Australian public servant in Papua New Guinea

Claude Champion (30 June 1906 – September 1982) was an Australian public servant in Papua New Guinea. He served as a member of the Legislative Council in two spells between 1951 and 1961.

==Biography==
Born in 1906 to Herbert Champion, who served as Government Secretary of the Territory of Papua from 1913 to 1942, Claude was educated at the Southport School in Queensland. Despite being discouraged from joining the civil service by his father, who feared being accused of nepotism, he was appointed a government clerk in 1927, before becoming a patrol officer the following year. During World War II he was a member of the Australian New Guinea Administrative Unit from 1942 to 1946, rising to the rank of major.

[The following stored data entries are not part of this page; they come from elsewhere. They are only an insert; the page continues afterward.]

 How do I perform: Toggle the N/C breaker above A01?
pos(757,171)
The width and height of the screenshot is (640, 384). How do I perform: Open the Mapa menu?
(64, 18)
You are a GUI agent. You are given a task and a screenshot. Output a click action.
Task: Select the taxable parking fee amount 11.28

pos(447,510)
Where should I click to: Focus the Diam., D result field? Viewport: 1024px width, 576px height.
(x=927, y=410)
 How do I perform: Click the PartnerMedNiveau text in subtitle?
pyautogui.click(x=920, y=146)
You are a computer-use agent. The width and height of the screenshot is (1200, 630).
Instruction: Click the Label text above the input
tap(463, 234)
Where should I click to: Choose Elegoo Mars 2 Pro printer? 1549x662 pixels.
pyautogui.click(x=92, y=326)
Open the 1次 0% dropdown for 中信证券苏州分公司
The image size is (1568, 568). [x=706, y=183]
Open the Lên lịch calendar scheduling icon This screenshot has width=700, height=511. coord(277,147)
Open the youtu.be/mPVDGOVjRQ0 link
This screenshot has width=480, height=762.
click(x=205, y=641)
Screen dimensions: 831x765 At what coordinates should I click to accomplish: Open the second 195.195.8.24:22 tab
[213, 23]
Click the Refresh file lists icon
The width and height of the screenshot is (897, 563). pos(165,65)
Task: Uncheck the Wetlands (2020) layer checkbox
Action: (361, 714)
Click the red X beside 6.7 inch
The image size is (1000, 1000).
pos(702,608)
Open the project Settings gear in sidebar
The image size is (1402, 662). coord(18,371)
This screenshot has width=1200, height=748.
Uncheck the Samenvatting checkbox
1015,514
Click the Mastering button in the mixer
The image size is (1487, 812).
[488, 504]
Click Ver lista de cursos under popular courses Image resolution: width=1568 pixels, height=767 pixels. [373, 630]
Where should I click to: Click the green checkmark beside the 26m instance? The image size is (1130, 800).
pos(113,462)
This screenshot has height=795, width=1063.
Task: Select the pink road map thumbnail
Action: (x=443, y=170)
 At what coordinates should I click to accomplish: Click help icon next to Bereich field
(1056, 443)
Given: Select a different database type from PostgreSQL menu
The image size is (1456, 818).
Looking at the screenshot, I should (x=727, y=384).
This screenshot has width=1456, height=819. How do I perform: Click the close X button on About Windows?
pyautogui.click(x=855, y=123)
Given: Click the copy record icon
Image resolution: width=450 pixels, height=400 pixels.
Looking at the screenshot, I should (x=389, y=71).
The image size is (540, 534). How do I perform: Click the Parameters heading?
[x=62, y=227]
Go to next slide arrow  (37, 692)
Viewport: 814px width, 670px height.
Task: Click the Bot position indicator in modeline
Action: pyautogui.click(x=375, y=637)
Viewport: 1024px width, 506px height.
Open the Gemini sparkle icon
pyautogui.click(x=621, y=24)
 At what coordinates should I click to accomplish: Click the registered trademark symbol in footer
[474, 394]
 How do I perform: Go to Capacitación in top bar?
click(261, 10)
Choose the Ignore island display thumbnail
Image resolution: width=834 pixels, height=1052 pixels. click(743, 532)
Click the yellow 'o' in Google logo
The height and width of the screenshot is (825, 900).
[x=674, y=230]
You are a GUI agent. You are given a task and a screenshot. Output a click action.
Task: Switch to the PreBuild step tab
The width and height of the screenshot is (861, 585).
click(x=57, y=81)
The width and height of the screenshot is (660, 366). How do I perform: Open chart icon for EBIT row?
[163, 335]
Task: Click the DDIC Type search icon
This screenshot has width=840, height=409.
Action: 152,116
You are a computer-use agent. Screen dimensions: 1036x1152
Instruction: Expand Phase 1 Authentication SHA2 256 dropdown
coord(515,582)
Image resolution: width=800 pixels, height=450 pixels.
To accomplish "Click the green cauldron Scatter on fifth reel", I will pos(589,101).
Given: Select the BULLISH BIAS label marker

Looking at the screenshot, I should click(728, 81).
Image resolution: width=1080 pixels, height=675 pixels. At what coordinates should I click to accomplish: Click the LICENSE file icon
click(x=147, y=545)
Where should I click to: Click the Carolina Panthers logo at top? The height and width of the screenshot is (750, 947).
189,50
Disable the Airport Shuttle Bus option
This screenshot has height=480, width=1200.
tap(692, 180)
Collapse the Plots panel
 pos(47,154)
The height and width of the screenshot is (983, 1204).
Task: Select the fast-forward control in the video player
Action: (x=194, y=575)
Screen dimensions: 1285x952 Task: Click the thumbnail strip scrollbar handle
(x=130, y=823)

Following the war, he was appointed Assistant Government Secretary. While he was acting as Government Secretary in the early 1950s, he was appointed to the Legislative Council following the 1951 elections, alongside his brother Ivan. He remained a member until the following year when Steven Lonergan was appointed as permanent Government Secretary. He was awarded the Queen Elizabeth II Coronation Medal in 1953. In 1959 he was appointed Director of Civil Affairs, and also returned to the Legislative Council, as well as joining the Executive Council.

He retired in 1961 and moved to Australia. Following his retirement, he joined the Retired Officers Association of Papua New Guinea. He died in the Dee Why area of Sydney in September 1982 due to liver failure.